President Barack Obama is pulling the plug on his controversial plan to resettle cleared Guantanamo detainees in the United States, admitting defeat in the face of strong, bi-partisan opposition from Congress.
His capitulation on the issue is a rare defeat for the popular President.
The Washington Post revealed the decision in Friday’s edition and noted that Obama’s defeat also complicates efforts to persuade other countries to take former prisoners from the base in Cuba.
While those charged will still be tried in the United States, those cleared of charges or those who face long term confinement without trial as "enemy combatants" will not be brought into the United States.
The Obama administration has all but abandoned plans to allow Guantanamo Bay detainees who have been cleared for release to live in the United States, administration officials said yesterday, a decision that reflects bipartisan congressional opposition to admitting such prisoners but complicates efforts to persuade European allies to accept them.
Four Uighur detainees, Chinese Muslims who were incarcerated at the U.S. military prison in Cuba for more than seven years, arrived early yesterday in Bermuda, where they will become foreign guest workers.
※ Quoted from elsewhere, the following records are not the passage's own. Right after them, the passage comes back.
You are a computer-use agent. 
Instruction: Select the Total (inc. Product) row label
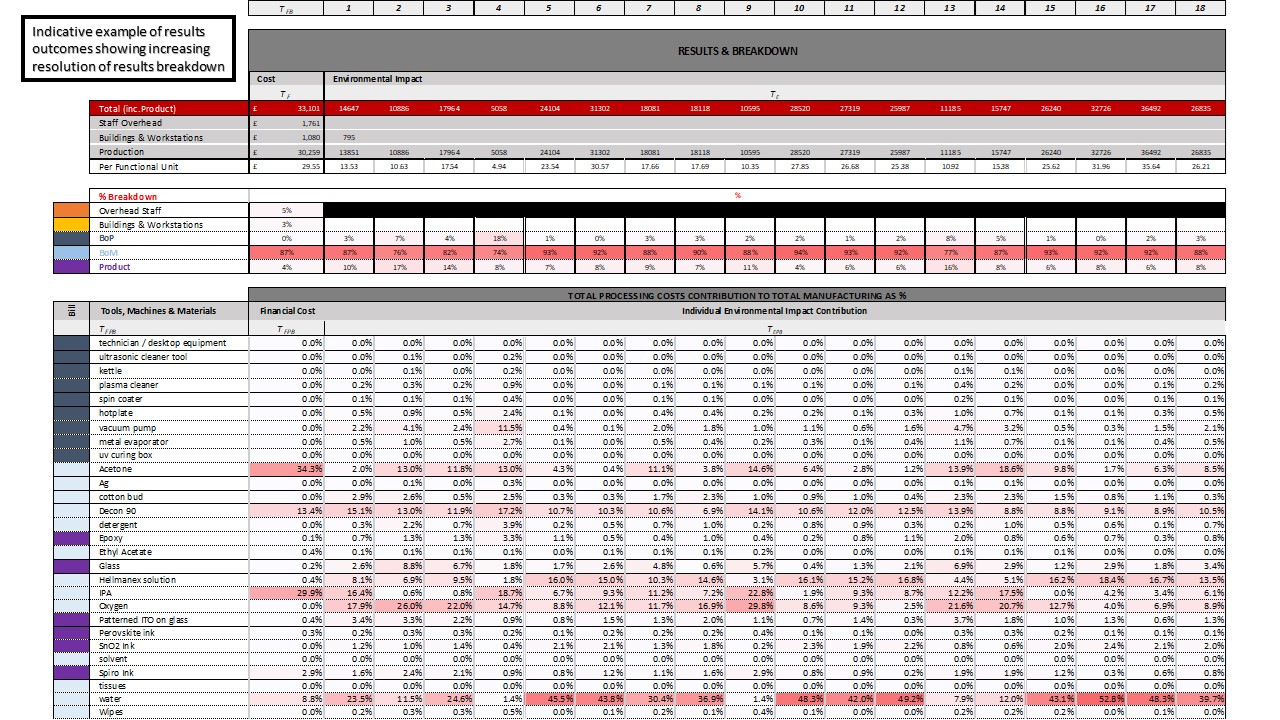(x=138, y=108)
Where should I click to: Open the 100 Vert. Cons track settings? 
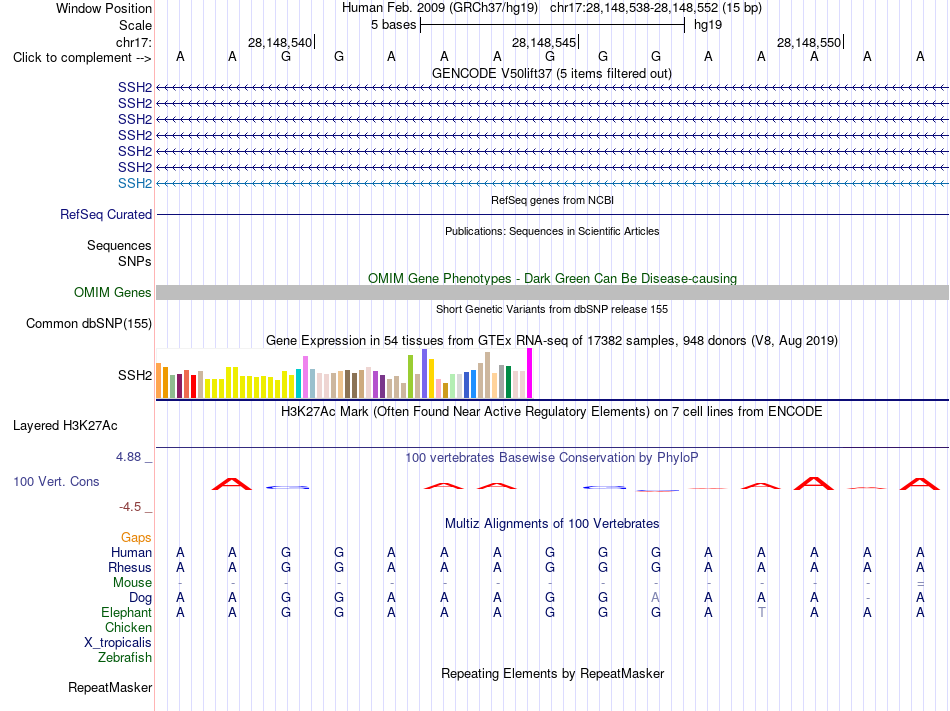click(x=56, y=481)
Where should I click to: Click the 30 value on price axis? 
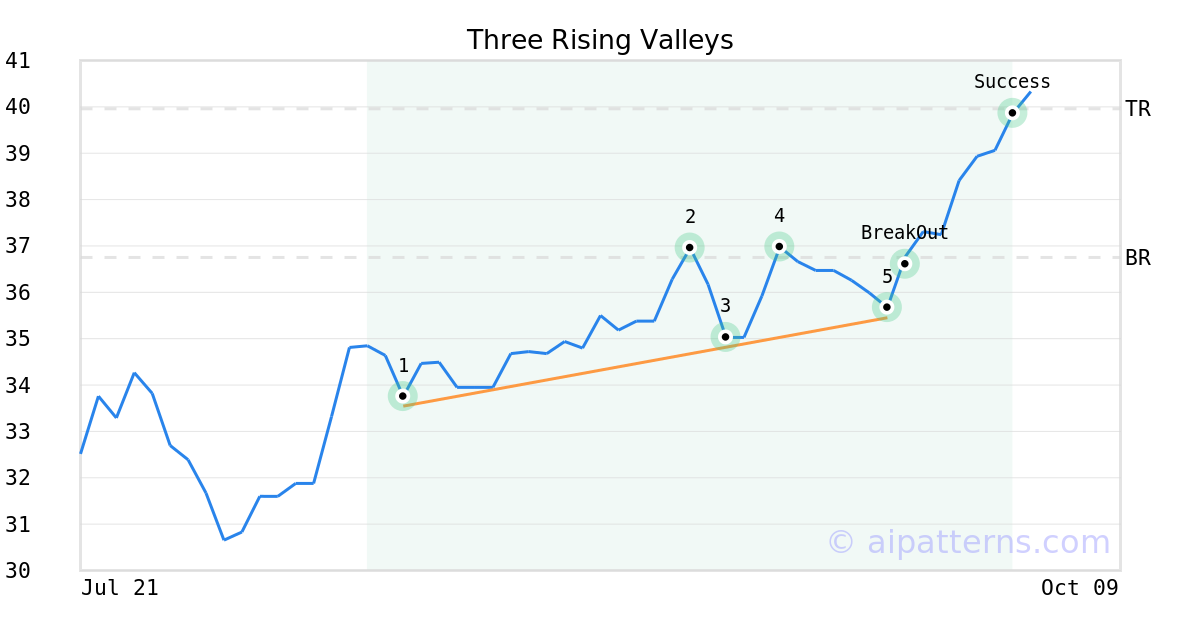point(18,571)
An administration official said the United States is engaged in negotiations with other countries, including Palau, an island nation in the western Pacific, to find places for the remaining 13 Uighurs held at Guantanamo.
The Uighurs, who were ordered released by a federal judge last year, never counted America as an enemy, according to the men’s lawyers and human rights groups, giving the administration grounds to argue that they should live in the United States. Picked up in Pakistan and Afghanistan in 2002, the Uighurs were later cleared of the "enemy combatant" label but remained in minimum-security confinement at Guantanamo.
Attempting to settle non-Uighur detainees in the United States would generate even greater congressional opposition, and the administration has decided not to pursue it broadly, an administration official said yesterday, speaking on the condition of anonymity because of the sensitivity of the issue. But he said there may yet be "a few" candidates for settlement in the United States among the dozens of Guantanamo detainees who have been cleared for release.
Congressional Democrats yesterday reached agreement on a war-funding bill that would allow detainees to be sent to the United States for trial. The draft bill included no provision for prolonged detention without trial, a step that President Obama has said will be necessary to incarcerate detainees who are too dangerous to release but who cannot be prosecuted.